Ce que Dostoïevsky décrit, avec une rigoureuse exactitude et une subtilité psychologique rarement atteinte par d’autres, c’est, on le conçoit aisément, non pas tant la crise convulsive dont il ne pouvait conserver qu’un très vague souvenir, que l’aura qui la précède. En veut-on un exemple ? Un de ses romans va nous le fournir :


Il (l’Idiot) songea à un phénomène qui précédait ses attaques d’épilepsie, quand celles-ci se produisaient à l’état de veille. Au milieu de l’abattement, du marasme mental, de l’anxiété qu’éprouvait le malade, il y avait des moments où son cerveau s’enflammait tout d’un coup, pour ainsi dire, et où toutes ses forces vitales atteignaient subitement un degré prodigieux d’intensité. La sensation de la vie, de l’existence consciente était presque décuplée dans ces instants rapides comme l’éclair. Toutes les agitations se calmaient, toutes les perplexités se résolvaient d’emblée en une harmonie supérieure, en une tranquillité sérieuse et joyeuse, pleinement rationnelle et motivée.

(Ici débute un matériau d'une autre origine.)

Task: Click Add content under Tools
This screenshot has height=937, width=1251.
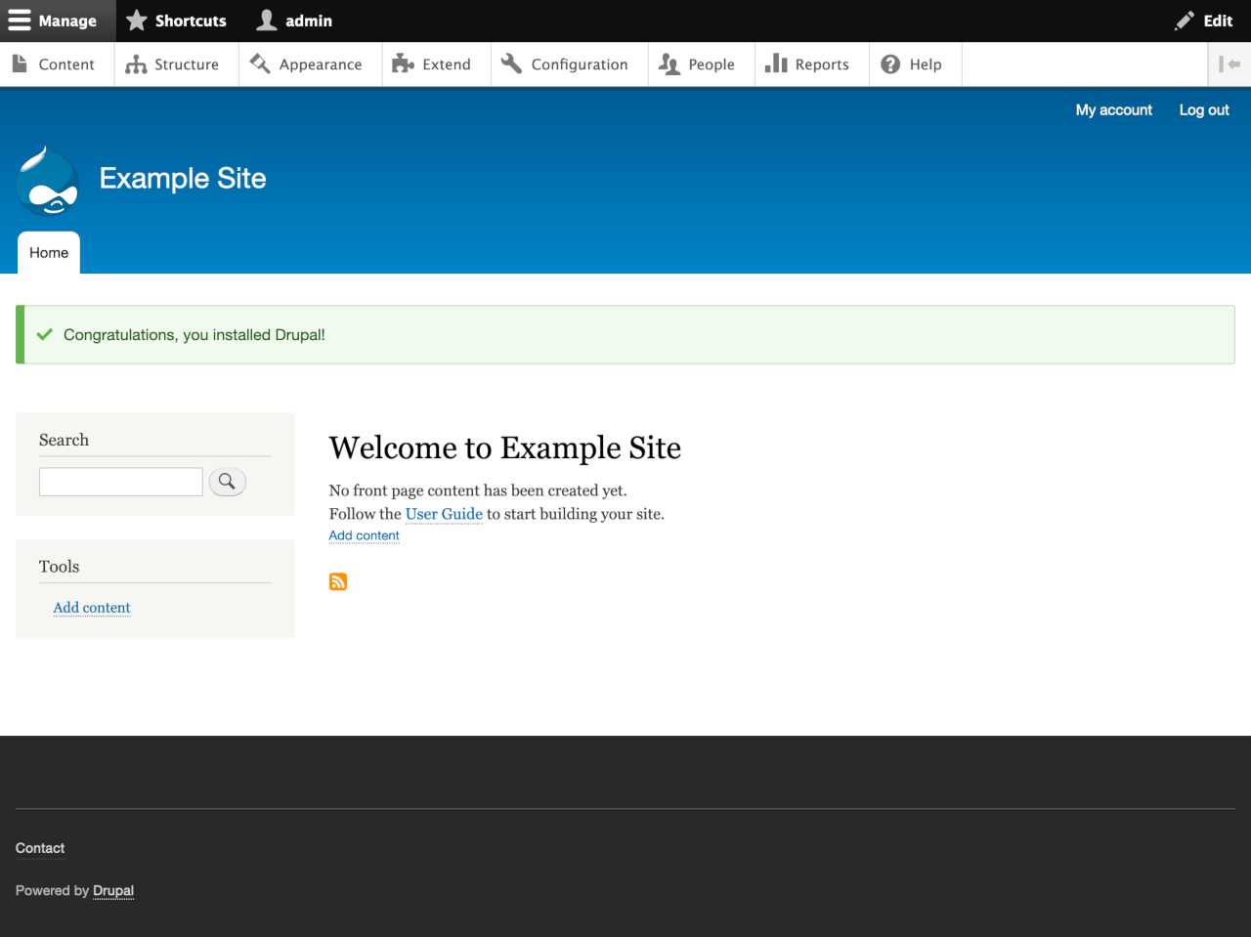Action: click(x=91, y=607)
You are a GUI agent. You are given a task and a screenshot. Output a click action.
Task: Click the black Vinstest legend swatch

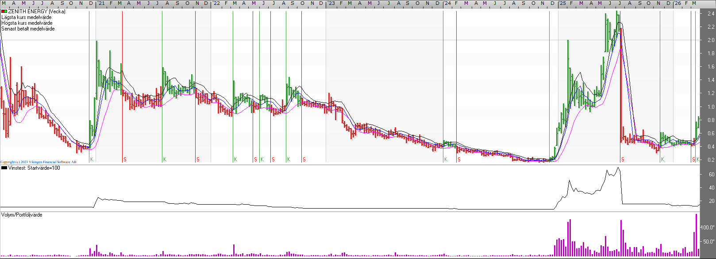[4, 168]
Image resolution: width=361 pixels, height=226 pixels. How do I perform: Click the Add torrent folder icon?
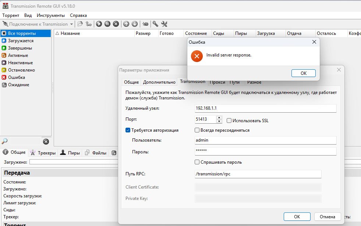[x=80, y=24]
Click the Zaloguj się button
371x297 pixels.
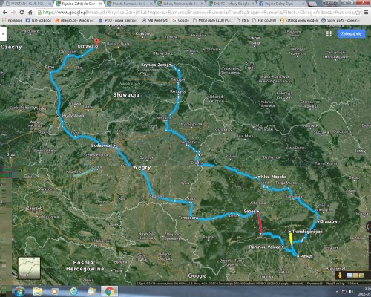pos(351,34)
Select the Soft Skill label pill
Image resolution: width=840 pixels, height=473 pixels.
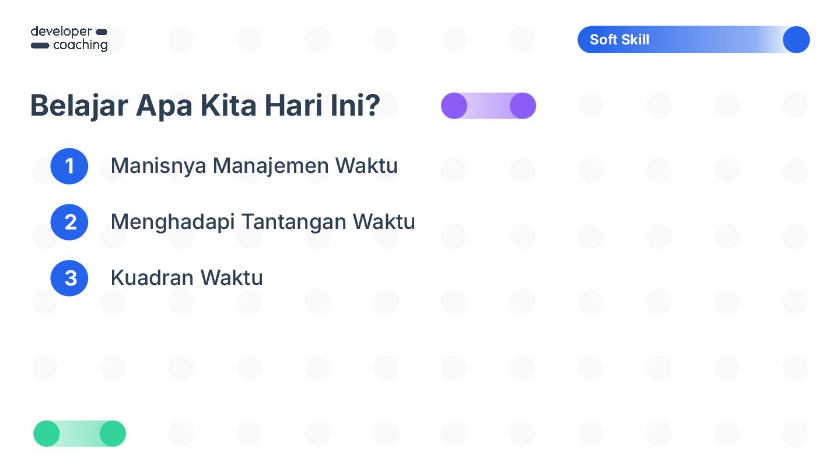[694, 40]
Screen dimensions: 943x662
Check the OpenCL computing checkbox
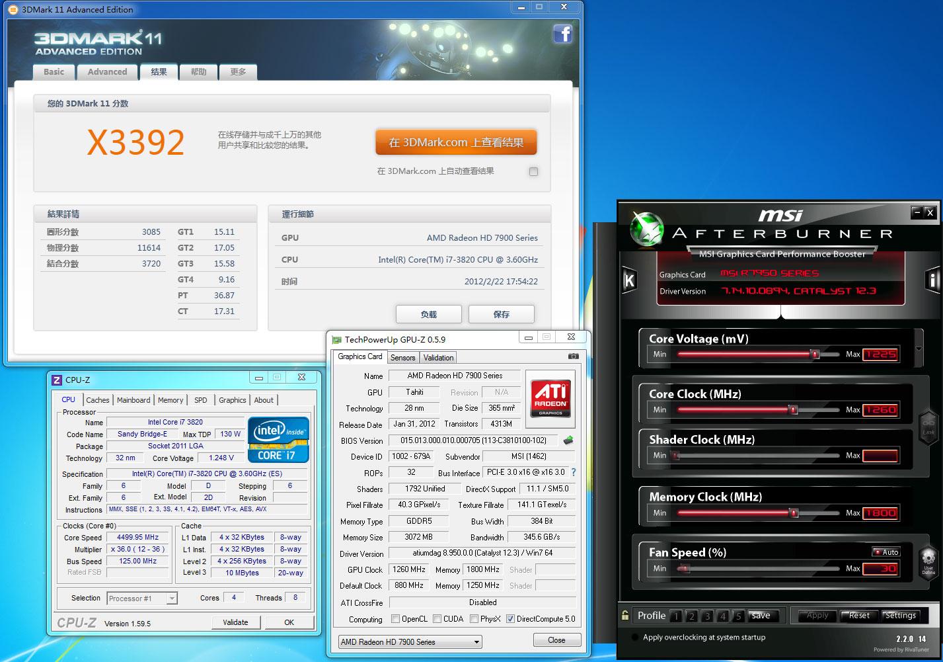[x=395, y=619]
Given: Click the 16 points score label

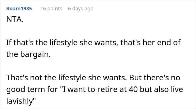Looking at the screenshot, I should click(51, 9).
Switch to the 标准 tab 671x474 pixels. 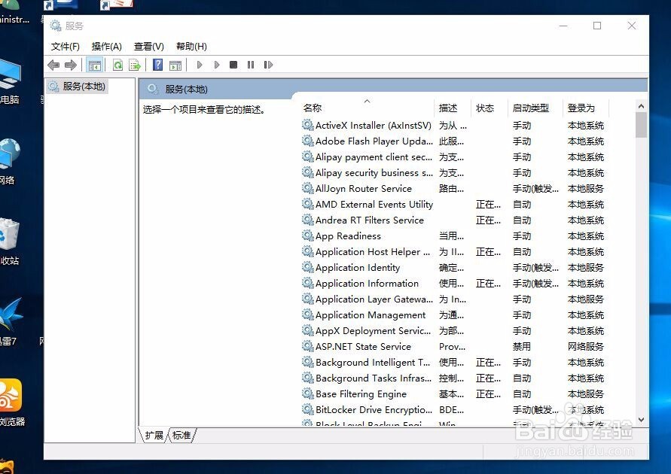[181, 435]
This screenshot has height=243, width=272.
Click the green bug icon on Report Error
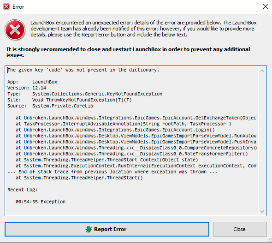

Mais ces moments radieux n’étaient encore que le prélude de la seconde finale, celle à laquelle succédait immédiatement l’accès. Cette seconde assurément était inexprimable. Dans ce dernier moment de conscience, le malade pouvait se dire clairement et en connaissance de cause : « Oui, pour ce moment on donnerait toute une vie. » Dans ce moment, il me semble que je comprends le mot extraordinaire de l’apôtre : « Il n’y aura plus de temps. » Et il ajoutait avec un sourire : « C’est sans doute à cette même seconde que faisait allusion l’épileptique

  1. Dr Gaston Loygue, Étude médico-psychologique sur Dostoïevsky. Paris et Lyon, 1904.